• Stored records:
==========

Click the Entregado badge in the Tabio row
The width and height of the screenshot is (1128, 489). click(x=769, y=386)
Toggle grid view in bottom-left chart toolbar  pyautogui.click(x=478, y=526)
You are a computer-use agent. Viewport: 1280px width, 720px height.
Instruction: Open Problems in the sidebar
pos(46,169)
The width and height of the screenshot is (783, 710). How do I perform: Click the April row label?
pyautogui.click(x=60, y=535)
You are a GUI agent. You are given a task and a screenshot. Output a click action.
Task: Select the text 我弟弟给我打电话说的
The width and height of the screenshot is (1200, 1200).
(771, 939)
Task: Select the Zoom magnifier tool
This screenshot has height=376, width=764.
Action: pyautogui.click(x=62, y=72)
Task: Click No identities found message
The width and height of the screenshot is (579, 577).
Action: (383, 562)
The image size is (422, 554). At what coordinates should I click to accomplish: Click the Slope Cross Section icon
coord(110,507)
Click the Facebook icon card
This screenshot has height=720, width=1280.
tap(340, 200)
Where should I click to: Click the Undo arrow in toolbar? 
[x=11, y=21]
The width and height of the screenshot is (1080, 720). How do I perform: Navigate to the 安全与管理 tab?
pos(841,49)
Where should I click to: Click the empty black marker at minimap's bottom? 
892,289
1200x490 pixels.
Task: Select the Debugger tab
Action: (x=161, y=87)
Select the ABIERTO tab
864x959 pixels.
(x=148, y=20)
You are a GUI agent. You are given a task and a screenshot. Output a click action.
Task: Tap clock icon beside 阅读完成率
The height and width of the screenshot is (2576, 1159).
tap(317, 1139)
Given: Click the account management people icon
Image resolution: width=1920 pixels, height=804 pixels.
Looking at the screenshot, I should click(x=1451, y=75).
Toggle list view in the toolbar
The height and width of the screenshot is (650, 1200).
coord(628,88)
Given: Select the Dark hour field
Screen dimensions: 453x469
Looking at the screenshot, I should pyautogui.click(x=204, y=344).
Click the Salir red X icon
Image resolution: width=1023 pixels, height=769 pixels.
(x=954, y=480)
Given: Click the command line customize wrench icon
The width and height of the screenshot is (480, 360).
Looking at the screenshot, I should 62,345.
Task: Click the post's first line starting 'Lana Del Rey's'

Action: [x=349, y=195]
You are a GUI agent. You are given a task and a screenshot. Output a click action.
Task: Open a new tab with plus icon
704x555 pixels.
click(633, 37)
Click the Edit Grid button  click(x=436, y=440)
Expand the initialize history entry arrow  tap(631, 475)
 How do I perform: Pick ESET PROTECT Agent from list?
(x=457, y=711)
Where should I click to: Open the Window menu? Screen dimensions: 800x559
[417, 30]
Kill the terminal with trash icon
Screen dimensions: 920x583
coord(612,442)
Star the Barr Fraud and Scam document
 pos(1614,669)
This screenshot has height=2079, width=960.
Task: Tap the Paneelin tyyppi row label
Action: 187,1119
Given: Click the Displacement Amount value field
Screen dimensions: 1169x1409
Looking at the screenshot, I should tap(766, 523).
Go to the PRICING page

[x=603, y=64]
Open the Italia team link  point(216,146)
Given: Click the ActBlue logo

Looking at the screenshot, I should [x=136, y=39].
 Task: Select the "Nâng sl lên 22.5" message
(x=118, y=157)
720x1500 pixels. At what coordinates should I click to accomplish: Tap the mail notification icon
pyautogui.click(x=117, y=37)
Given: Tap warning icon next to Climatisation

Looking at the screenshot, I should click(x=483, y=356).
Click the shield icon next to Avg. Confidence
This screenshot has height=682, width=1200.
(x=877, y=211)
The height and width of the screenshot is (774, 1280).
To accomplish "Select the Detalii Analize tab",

==========

Copy all the records above exactly, missing none.

• RESPONSE:
Click the Entregado badge in the Tabio row
The width and height of the screenshot is (1128, 489). click(x=769, y=386)
Toggle grid view in bottom-left chart toolbar  pyautogui.click(x=478, y=526)
You are a computer-use agent. Viewport: 1280px width, 720px height.
Instruction: Open Problems in the sidebar
pos(46,169)
The width and height of the screenshot is (783, 710). How do I perform: Click the April row label?
pyautogui.click(x=60, y=535)
You are a GUI agent. You are given a task and a screenshot. Output a click action.
Task: Select the text 我弟弟给我打电话说的
The width and height of the screenshot is (1200, 1200).
(771, 939)
Task: Select the Zoom magnifier tool
This screenshot has height=376, width=764.
Action: pyautogui.click(x=62, y=72)
Task: Click No identities found message
The width and height of the screenshot is (579, 577).
Action: (383, 562)
The image size is (422, 554). At what coordinates should I click to accomplish: Click the Slope Cross Section icon
coord(110,507)
Click the Facebook icon card
This screenshot has height=720, width=1280.
tap(340, 200)
Where should I click to: Click the Undo arrow in toolbar? 
[x=11, y=21]
The width and height of the screenshot is (1080, 720). How do I perform: Navigate to the 安全与管理 tab?
pos(841,49)
Where should I click to: Click the empty black marker at minimap's bottom? 
892,289
1200x490 pixels.
Task: Select the Debugger tab
Action: (x=161, y=87)
Select the ABIERTO tab
864x959 pixels.
(x=148, y=20)
You are a GUI agent. You are given a task and a screenshot. Output a click action.
Task: Tap clock icon beside 阅读完成率
The height and width of the screenshot is (2576, 1159).
tap(317, 1139)
Given: Click the account management people icon
Image resolution: width=1920 pixels, height=804 pixels.
Looking at the screenshot, I should click(x=1451, y=75).
Toggle list view in the toolbar
The height and width of the screenshot is (650, 1200).
coord(628,88)
Given: Select the Dark hour field
Screen dimensions: 453x469
Looking at the screenshot, I should pyautogui.click(x=204, y=344).
Click the Salir red X icon
Image resolution: width=1023 pixels, height=769 pixels.
(x=954, y=480)
Given: Click the command line customize wrench icon
The width and height of the screenshot is (480, 360).
Looking at the screenshot, I should 62,345.
Task: Click the post's first line starting 'Lana Del Rey's'

Action: [x=349, y=195]
You are a GUI agent. You are given a task and a screenshot. Output a click action.
Task: Open a new tab with plus icon
704x555 pixels.
click(633, 37)
Click the Edit Grid button  click(x=436, y=440)
Expand the initialize history entry arrow  tap(631, 475)
 How do I perform: Pick ESET PROTECT Agent from list?
(x=457, y=711)
Where should I click to: Open the Window menu? Screen dimensions: 800x559
[417, 30]
Kill the terminal with trash icon
Screen dimensions: 920x583
coord(612,442)
Star the Barr Fraud and Scam document
 pos(1614,669)
This screenshot has height=2079, width=960.
Task: Tap the Paneelin tyyppi row label
Action: 187,1119
Given: Click the Displacement Amount value field
Screen dimensions: 1169x1409
Looking at the screenshot, I should tap(766, 523).
Go to the PRICING page

[x=603, y=64]
Open the Italia team link  point(216,146)
Given: Click the ActBlue logo

Looking at the screenshot, I should [x=136, y=39].
 Task: Select the "Nâng sl lên 22.5" message
(x=118, y=157)
720x1500 pixels. At what coordinates should I click to accomplish: Tap the mail notification icon
pyautogui.click(x=117, y=37)
Given: Tap warning icon next to Climatisation

Looking at the screenshot, I should click(x=483, y=356).
Click the shield icon next to Avg. Confidence
This screenshot has height=682, width=1200.
(x=877, y=211)
The height and width of the screenshot is (774, 1280).
To accomplish "Select the Detalii Analize tab",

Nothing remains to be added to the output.